Cumhuriyet Halk Partisi (CHP) Genel Başkanı Kemal Kılıçdaroğlu, 31 Mart yerel seçimleri sonrası Yeniçağ gazetesi yazarı Ahmet Takan'ın da içinde olduğu bir grup gazetecinin sorularını yanıtladı. Cumhurbaşkanı Recep Tayyip Erdoğan’ın Türkiye ittifakı çağrısına temkinli yaklaşan Kılıçdaroğlu, “Erdoğan'ın dakikası dakikasına uymuyor. Günü gününe uymuyor. Öyle bir yapısı var. Dolayısıyla olaylardan çok hızlı etkileniyor ve etkilendiği olayları sağlıklı değerlendirmek, onları süzmek, oturup istişare etmek, konuşmak değil doğrudan bireysel tepki vererek gerilimin dozunu yükseltiyor. Öyle bir alışkanlığı var Erdoğan'ın” dedi. 

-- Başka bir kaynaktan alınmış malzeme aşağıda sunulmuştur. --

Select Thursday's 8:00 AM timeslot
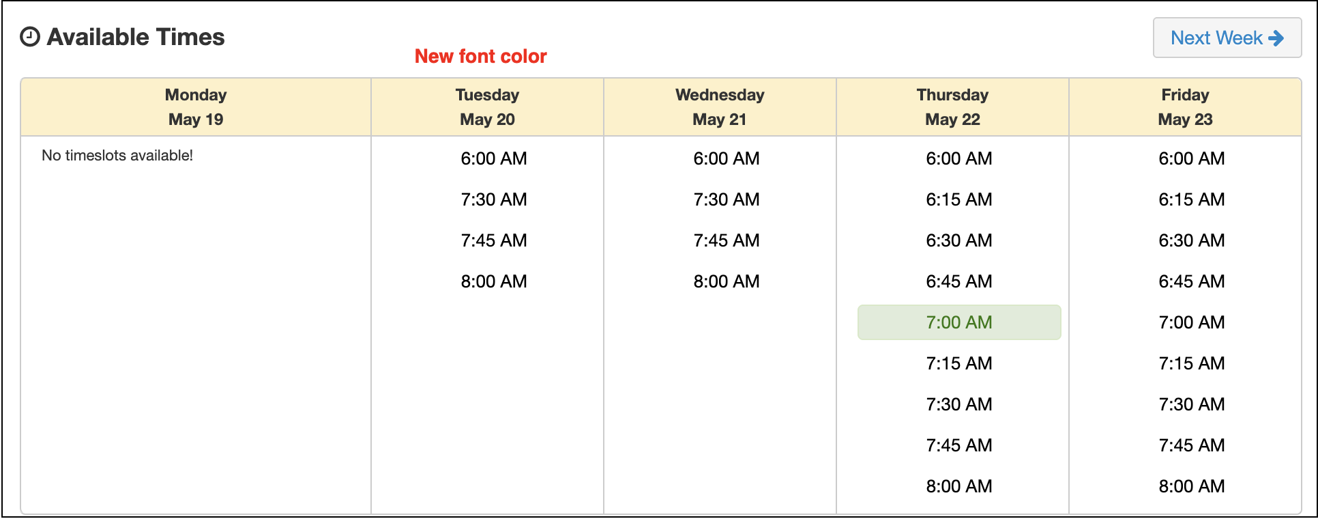The image size is (1318, 519). pyautogui.click(x=958, y=486)
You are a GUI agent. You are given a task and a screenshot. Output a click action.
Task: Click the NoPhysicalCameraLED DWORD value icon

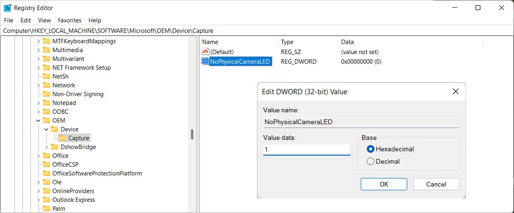(x=205, y=62)
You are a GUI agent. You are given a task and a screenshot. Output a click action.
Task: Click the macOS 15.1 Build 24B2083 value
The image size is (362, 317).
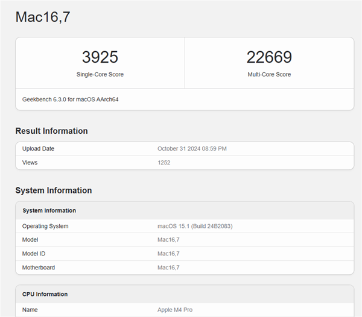coord(195,227)
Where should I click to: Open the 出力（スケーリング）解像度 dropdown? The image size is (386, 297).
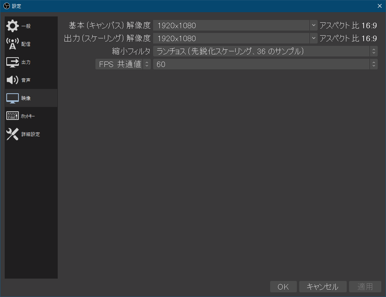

CHP  Lideri Kılıçdaroğlu, kazanmalarına karşın bazı HDP’li belediye başkanlarının KHK’den ihraç edilmeleri nedeniyle mazbatalarını alamamalarına ilişkin olarak da  değerlendirmelerlerde bulundu. Kılıçdaroğlu, bu durumun Türkiye’yi yüksek tazminatlar ödeyecek bir sürece sokacağını düşündüğünü ifade etti.

Takan’ın, “Kılıçdaroğlu temkinli yaklaştı...” başlığıyla yayımlana yazısının bir bölümü şöyle:

CHP lideri Kemal Kılıçdaroğlu, AKP Genel Başkanı Tayyip Erdoğan'dan gelen "Türkiye ittifakı" çağrısına temkinli yaklaştı. Kemal Kılıçdaroğlu, "Erdoğan'ın dakikası dakikasına uymuyor. Günü gününe uymuyor. Öyle bir yapısı var" dedi. CHP lideri, geçmişte uygulanan devlet geleneklerinin nasıl kaldırıldığını hatırlattı.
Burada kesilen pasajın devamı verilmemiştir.